Elsa understands. Maud smiles.
“He was always such a soft boy, Sam’s friend. I always thought he had the soul of a poet. They were so different, him and Sam. It’s so terribly difficult to imagine he would do all that he did to save Sam’s life. That the place they were in could have made him such a fearsome . . .”
She is silent for a long time, overcome with sorrow.
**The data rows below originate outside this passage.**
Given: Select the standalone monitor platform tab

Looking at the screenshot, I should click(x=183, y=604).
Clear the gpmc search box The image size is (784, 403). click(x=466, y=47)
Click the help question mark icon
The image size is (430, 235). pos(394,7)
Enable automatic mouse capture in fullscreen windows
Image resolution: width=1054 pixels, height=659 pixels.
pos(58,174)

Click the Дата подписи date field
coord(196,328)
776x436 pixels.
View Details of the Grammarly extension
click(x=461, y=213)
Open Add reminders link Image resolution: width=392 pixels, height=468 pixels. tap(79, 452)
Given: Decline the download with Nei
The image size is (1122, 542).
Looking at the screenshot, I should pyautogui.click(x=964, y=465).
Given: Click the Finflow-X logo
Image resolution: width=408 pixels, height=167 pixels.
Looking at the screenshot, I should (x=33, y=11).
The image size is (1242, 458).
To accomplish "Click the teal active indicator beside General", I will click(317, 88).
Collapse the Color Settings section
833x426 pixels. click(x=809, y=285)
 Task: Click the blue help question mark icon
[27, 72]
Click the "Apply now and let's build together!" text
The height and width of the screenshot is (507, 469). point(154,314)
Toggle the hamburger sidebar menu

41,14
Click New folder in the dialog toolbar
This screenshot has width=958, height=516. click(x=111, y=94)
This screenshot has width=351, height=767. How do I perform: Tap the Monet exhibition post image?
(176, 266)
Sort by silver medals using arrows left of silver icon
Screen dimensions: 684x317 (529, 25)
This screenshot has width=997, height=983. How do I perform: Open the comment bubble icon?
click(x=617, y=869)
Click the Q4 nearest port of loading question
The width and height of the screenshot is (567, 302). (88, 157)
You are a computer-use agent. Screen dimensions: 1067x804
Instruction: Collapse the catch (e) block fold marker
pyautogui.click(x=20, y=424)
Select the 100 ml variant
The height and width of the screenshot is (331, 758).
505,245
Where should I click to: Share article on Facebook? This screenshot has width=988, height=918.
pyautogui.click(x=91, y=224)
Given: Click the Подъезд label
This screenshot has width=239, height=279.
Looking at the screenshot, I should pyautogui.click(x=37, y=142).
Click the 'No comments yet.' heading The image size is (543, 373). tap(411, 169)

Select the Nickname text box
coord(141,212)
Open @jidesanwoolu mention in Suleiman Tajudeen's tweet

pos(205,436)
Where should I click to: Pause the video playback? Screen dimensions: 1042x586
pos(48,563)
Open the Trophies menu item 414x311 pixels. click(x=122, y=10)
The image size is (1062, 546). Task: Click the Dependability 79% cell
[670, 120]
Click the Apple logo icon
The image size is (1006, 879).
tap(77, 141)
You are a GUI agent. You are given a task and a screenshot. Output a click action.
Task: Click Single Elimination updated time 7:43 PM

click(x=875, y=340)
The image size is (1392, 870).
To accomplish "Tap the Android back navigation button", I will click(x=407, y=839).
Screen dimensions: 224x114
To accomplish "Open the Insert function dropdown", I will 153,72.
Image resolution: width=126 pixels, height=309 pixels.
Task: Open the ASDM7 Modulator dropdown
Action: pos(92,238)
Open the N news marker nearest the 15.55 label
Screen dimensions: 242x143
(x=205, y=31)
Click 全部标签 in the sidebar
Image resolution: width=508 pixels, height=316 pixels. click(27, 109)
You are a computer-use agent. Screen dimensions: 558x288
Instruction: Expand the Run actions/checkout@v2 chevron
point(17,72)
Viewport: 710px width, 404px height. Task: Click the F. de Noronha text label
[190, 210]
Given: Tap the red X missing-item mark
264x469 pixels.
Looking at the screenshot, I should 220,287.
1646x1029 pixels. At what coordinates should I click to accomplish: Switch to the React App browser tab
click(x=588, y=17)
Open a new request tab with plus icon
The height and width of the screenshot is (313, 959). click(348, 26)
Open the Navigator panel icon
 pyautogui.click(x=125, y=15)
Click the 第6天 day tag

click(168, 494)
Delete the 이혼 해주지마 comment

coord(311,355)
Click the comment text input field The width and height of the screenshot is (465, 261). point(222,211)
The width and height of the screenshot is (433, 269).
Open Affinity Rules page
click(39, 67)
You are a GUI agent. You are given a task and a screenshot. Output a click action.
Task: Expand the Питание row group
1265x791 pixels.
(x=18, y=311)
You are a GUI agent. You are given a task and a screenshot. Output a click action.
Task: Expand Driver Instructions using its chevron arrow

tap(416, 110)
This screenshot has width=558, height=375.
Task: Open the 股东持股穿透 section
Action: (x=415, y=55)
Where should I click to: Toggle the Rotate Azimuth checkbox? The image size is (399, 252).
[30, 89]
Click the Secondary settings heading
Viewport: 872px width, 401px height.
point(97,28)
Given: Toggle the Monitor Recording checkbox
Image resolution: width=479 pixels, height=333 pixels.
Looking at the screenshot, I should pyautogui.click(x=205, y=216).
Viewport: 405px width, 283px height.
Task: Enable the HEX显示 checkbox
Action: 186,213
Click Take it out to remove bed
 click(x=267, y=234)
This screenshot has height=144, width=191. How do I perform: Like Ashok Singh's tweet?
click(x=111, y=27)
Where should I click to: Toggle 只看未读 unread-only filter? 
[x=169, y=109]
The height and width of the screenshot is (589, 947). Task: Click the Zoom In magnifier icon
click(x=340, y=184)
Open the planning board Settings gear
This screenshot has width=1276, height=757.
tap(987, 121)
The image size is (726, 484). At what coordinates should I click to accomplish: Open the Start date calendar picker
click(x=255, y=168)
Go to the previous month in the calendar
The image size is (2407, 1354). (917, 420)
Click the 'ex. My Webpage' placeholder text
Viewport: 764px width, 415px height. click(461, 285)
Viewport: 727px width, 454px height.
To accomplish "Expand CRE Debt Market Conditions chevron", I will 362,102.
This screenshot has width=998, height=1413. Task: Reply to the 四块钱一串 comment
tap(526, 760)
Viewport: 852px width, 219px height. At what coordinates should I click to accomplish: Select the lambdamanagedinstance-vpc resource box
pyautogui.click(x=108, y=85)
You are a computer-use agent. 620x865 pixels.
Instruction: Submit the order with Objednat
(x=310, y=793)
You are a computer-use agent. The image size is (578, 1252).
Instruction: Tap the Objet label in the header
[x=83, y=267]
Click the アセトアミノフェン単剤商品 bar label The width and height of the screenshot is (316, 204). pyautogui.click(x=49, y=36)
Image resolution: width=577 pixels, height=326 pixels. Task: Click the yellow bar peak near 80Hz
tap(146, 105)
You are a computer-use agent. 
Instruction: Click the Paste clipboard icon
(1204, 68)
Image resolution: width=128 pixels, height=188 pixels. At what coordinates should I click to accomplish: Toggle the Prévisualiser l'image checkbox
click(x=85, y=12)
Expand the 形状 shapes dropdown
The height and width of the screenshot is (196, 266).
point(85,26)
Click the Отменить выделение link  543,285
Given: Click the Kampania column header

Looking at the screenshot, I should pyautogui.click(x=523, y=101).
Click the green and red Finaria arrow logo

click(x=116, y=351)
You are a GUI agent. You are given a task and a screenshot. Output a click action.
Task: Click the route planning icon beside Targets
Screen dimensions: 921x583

“Warrior,” she whispers, turning the page of the photo album.
Elsa doesn’t need to see the photo to know who it’s of.
It’s Sam. He is standing somewhere in a desert, wearing a uniform and supporting himself on crutches. Next to him stands Elsa’s granny with a stethoscope around her neck. And between them stands Sam’s best friend. Wolfheart.
25
SPRUCE
It was the cloud animals that saved the Chosen One when the shadows came in secret to the kingdom of Mimovas to kidnap him. For while Miamas is made of fantasy, Mimovas is made of love. Without love there is no music, and without music there is no Mimovas, and the Chosen One was the most beloved in the whole kingdom. So if the shadows had taken him, it would eventually have led to the downfall of the Land-of-Almost-Awake. If Mimovas falls then Mirevas falls, and if Mirevas falls then Miamas falls, and if Miamas falls then Miaudacas falls, and if Miaudacas falls then Miploris falls. Because without music there can’t be any dreams, and without dreams there can’t be any fairy tales, and without fairy tales there can’t be any courage, and without courage no one would be able to bear any sorrows, and without music and dreams and fairy tales and courage and sorrow there would only be one kingdom left in the Land-of-Almost-Awake: Mibatalos. But Mibatalos can’t live alone, because the warriors there would be worthless without the other kingdoms, because they’d no longer have anything to fight for.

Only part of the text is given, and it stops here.